9 その後、わたしが見ていると、見よ、あらゆる国民、部族、民族、国語のうちから、数えきれないほどの大ぜいの群衆が、白い衣を身にまとい、しゅろの枝を手に持って、御座と小羊との前に立ち、

10 大声で叫んで言った、「救は、御座にいますわれらの神と小羊からきたる」。

11 御使たちはみな、御座と長老たちと四つの生き物とのまわりに立っていたが、御座の前にひれ伏し、神を拝して言った、

12  アァメン、さんび、栄光、知恵、感謝、ほまれ、力、勢いが、世々限りなく、われらの神にあるように、アァメン」。

13 長老たちのひとりが、わたしにむかって言った、「この白い衣を身にまとっている人々は、だれか。また、どこからきたのか」。

14 わたしは彼に答えた、「わたしの主よ、それはあなたがご存じです」。すると、彼はわたしに言った、「彼らは大きな患難をとおってきた人たちであって、その衣を小羊の血で洗い、それを白くしたのである。

********

• [取り組む課題]
1 > 原文抜粋で、群衆が手に持っていたものは何ですか？
2 > 原文抜粋のうち、「11 御使たちはみな、御座と」を含む語句で始まり「々は、だれか。また、どこからきたのか」。」で終わる部分を、そのまま打ち直してください。

• [提供データ]
********

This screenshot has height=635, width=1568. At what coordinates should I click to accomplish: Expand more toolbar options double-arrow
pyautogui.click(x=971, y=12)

********

• [解答]
1 > しゅろの枝です。

2 >
11 御使たちはみな、御座と長老たちと四つの生き物とのまわりに立っていたが、御座の前にひれ伏し、神を拝して言った、

12  アァメン、さんび、栄光、知恵、感謝、ほまれ、力、勢いが、世々限りなく、われらの神にあるように、アァメン」。

13 長老たちのひとりが、わたしにむかって言った、「この白い衣を身にまとっている人々は、だれか。また、どこからきたのか」。